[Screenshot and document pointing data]
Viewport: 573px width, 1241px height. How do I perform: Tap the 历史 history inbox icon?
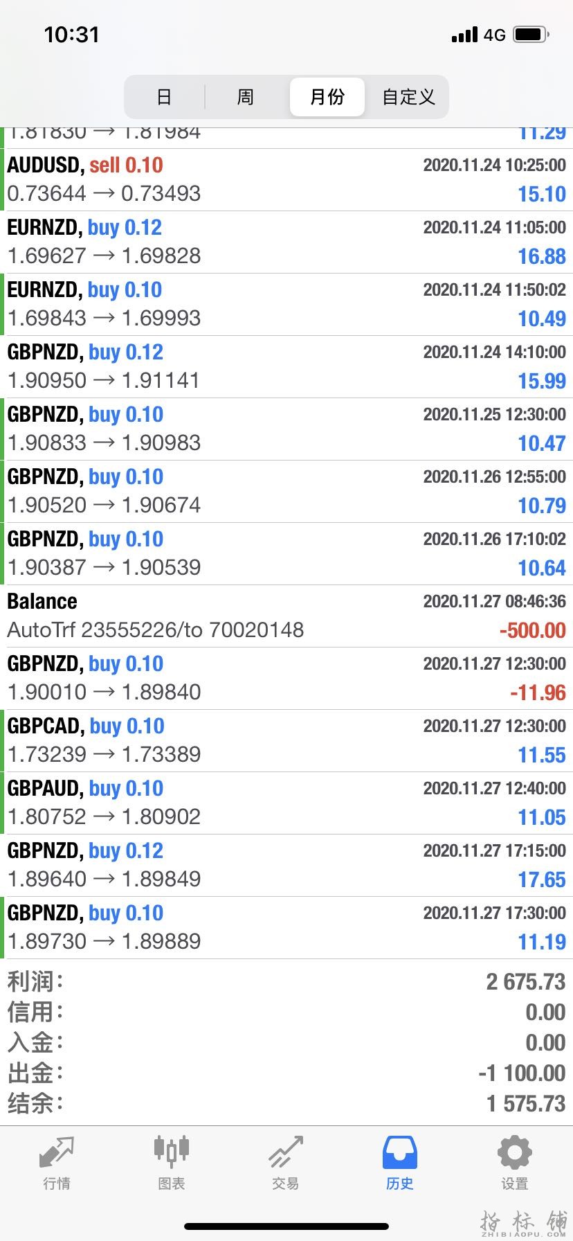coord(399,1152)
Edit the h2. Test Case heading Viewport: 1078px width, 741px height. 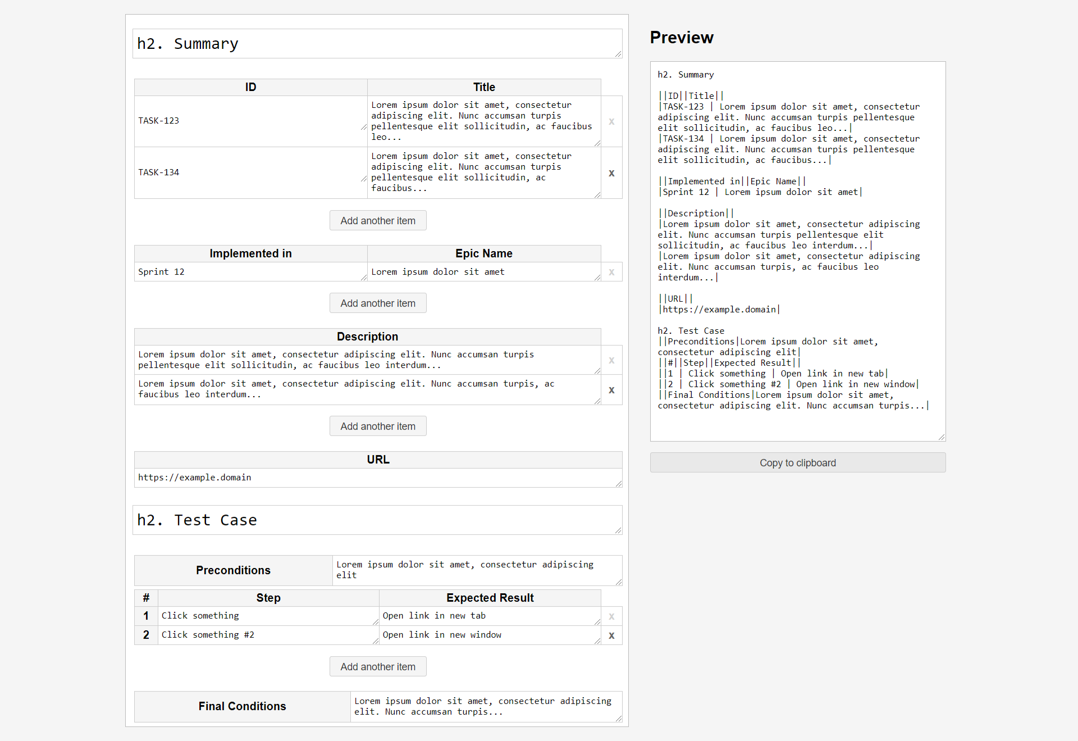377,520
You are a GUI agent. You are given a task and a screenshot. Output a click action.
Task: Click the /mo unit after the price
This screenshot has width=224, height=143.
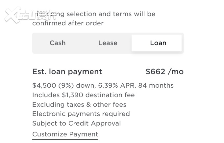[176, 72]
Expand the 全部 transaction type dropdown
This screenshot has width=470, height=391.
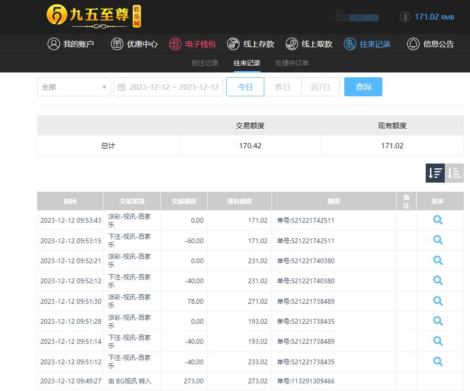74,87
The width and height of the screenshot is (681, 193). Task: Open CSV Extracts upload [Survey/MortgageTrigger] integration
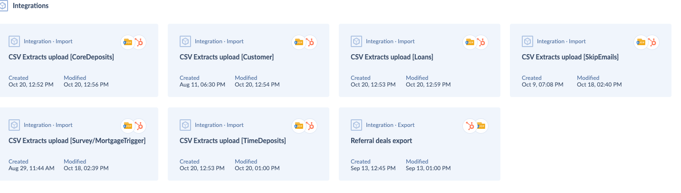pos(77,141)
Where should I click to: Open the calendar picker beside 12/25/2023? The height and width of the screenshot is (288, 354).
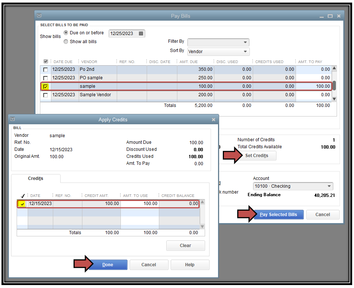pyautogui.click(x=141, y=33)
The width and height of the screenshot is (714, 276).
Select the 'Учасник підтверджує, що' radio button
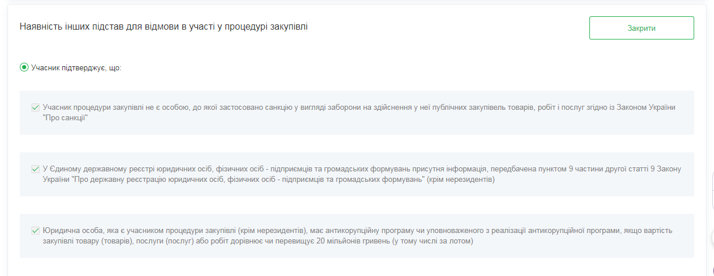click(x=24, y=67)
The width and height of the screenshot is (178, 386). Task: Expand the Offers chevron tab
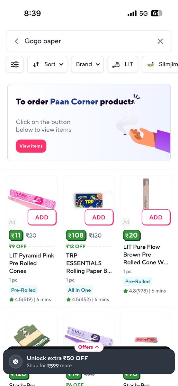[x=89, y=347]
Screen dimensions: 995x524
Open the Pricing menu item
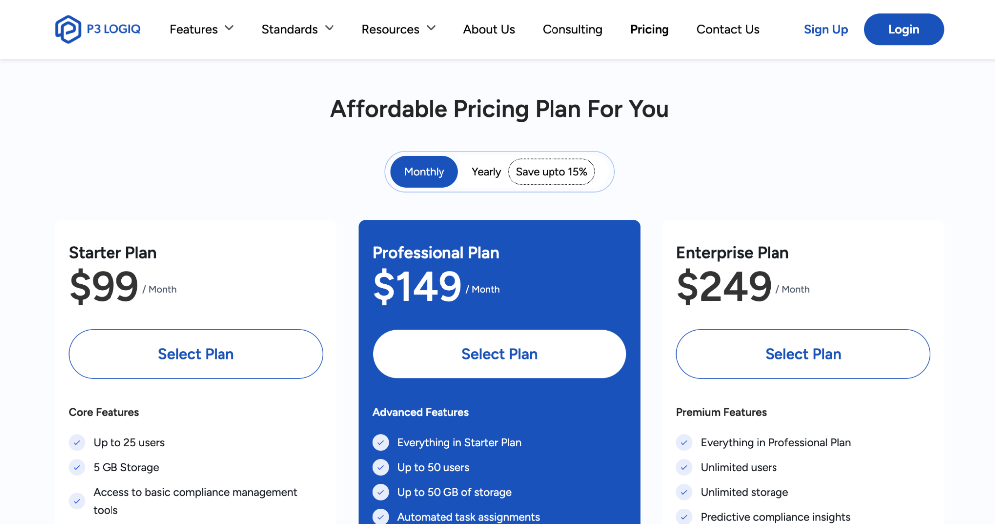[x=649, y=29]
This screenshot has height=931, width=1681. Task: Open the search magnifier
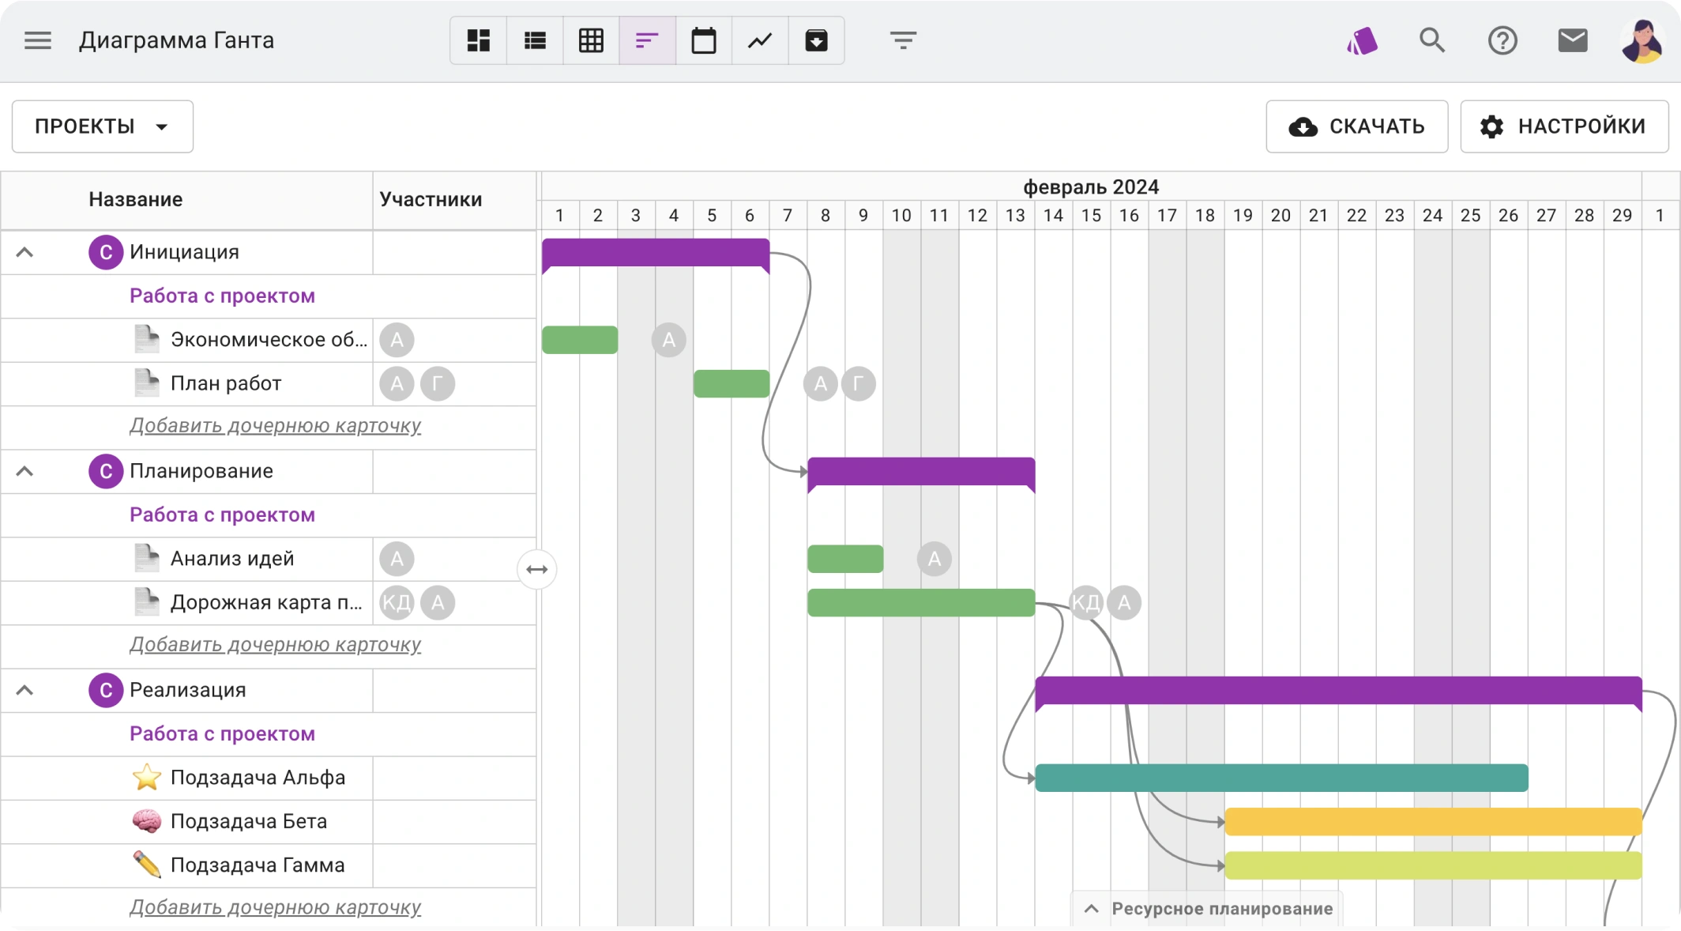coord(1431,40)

- DIRECTIONS:
Reproduce the listing word for word, beginning with the line that contains "Screen dimensions: 995x524" and continuing through the end of the listing. Omit the pictures from your copy.

- THE OUTPUT:
Screen dimensions: 995x524
Open the Pricing menu item
[x=649, y=29]
This screenshot has height=931, width=1681. Task: Open the search magnifier
coord(1431,40)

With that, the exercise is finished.